[WHAT YOU SHOULD DO]
From the records below, work out how many lines contain "screenshot". Reply with that number alone.

[EXTRACTED RECORDS]
- - - -

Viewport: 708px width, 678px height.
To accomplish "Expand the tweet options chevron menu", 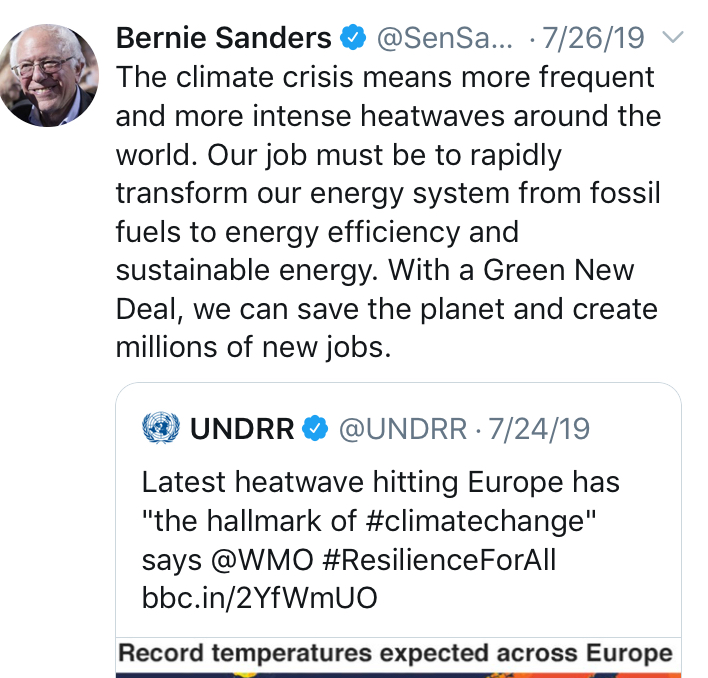I will click(x=673, y=37).
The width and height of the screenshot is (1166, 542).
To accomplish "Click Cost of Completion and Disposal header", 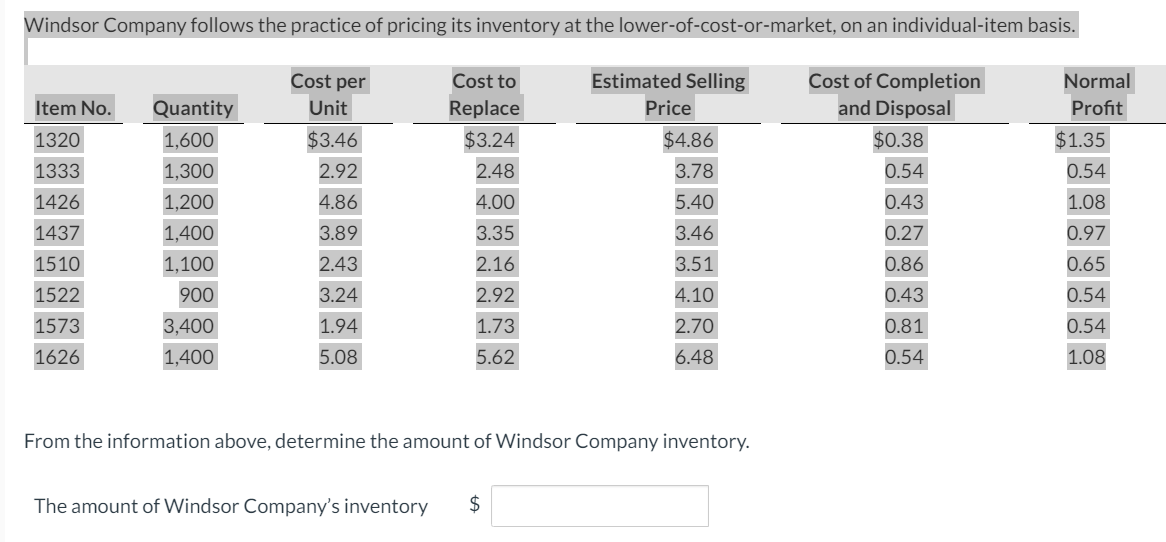I will (x=895, y=94).
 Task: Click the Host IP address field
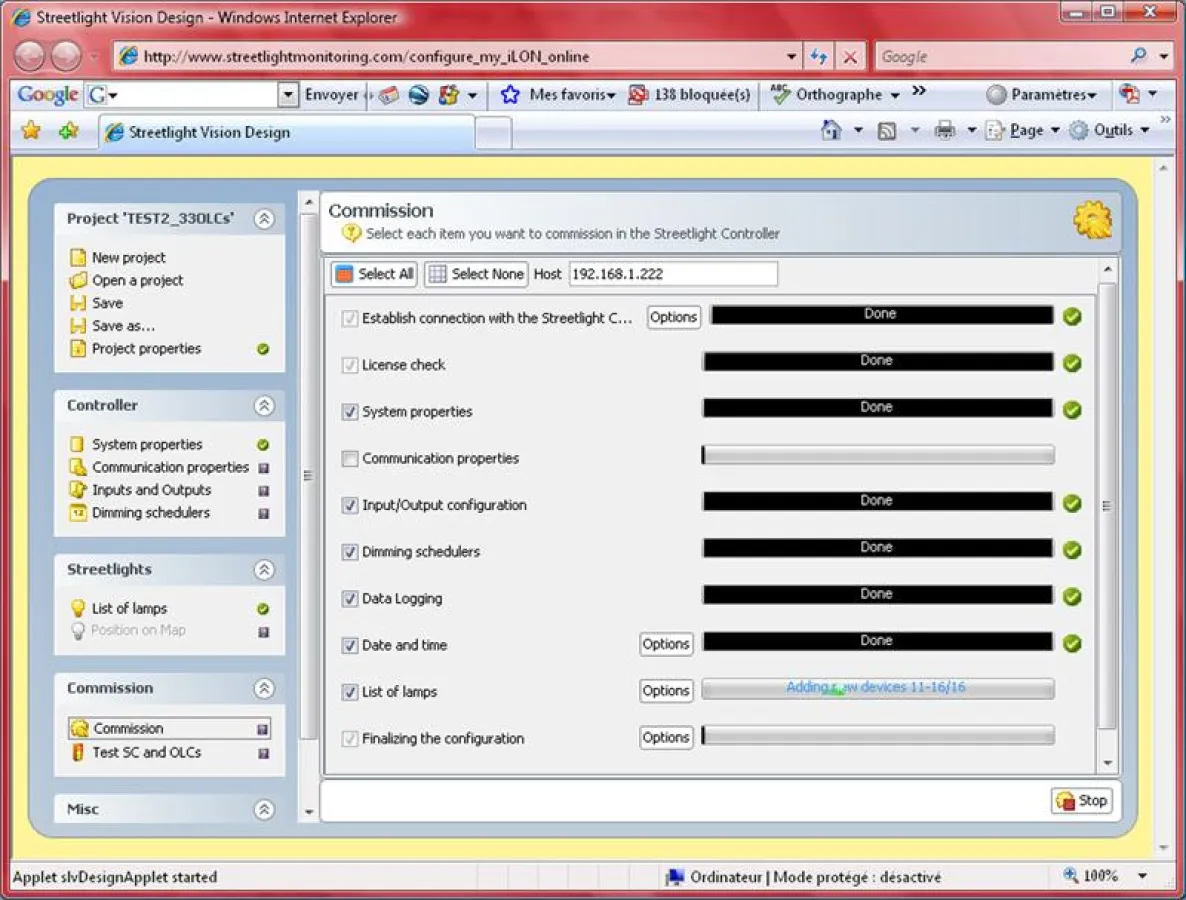click(672, 274)
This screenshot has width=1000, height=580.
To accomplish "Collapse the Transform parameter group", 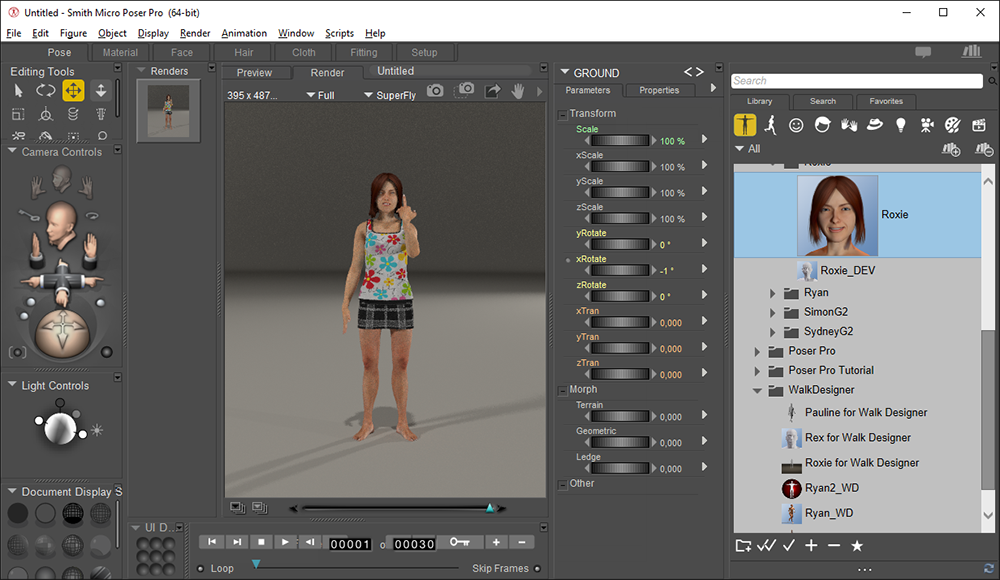I will [x=563, y=114].
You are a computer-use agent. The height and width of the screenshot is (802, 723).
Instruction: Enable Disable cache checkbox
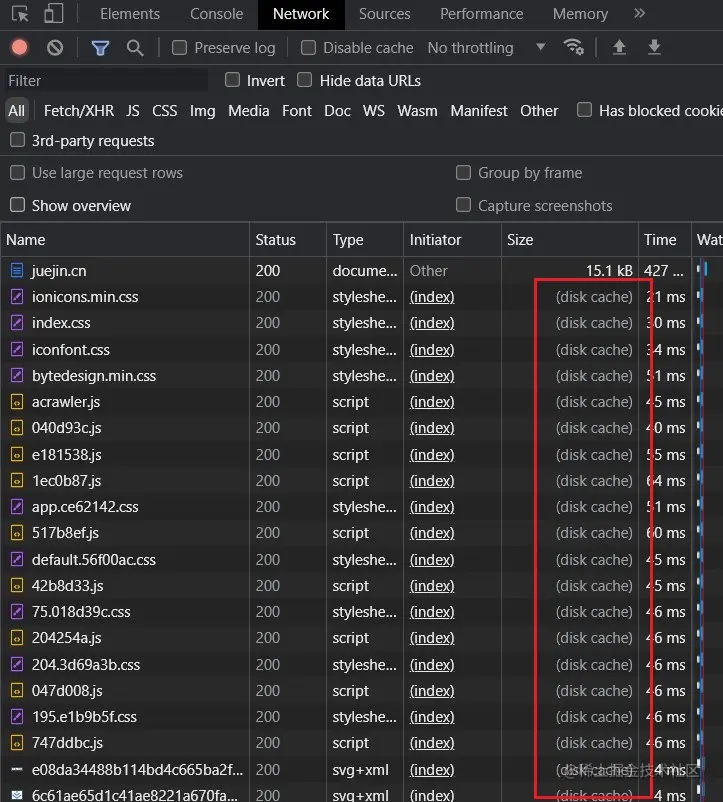(x=308, y=48)
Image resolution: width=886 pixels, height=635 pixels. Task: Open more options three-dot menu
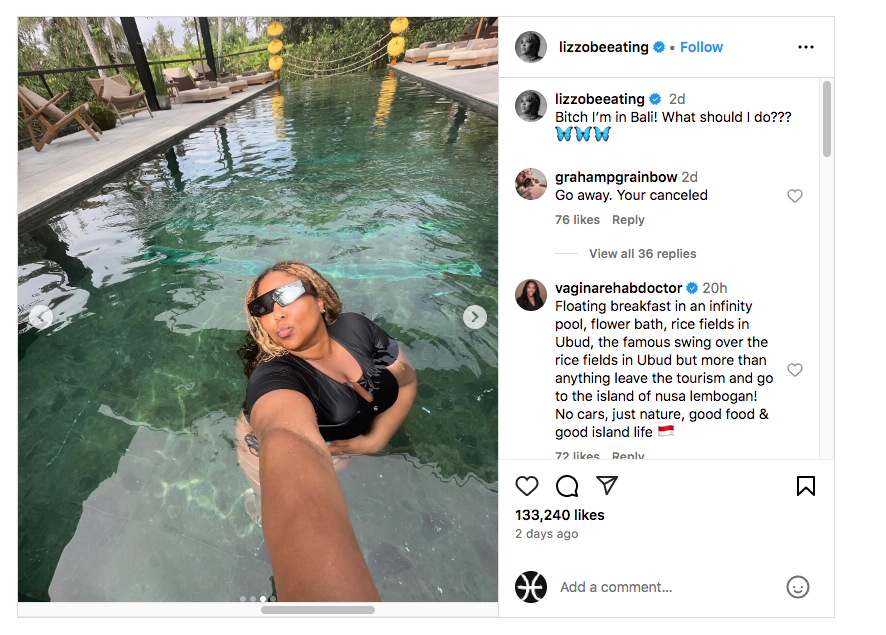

- - - -

[TASK SOLUTION]
3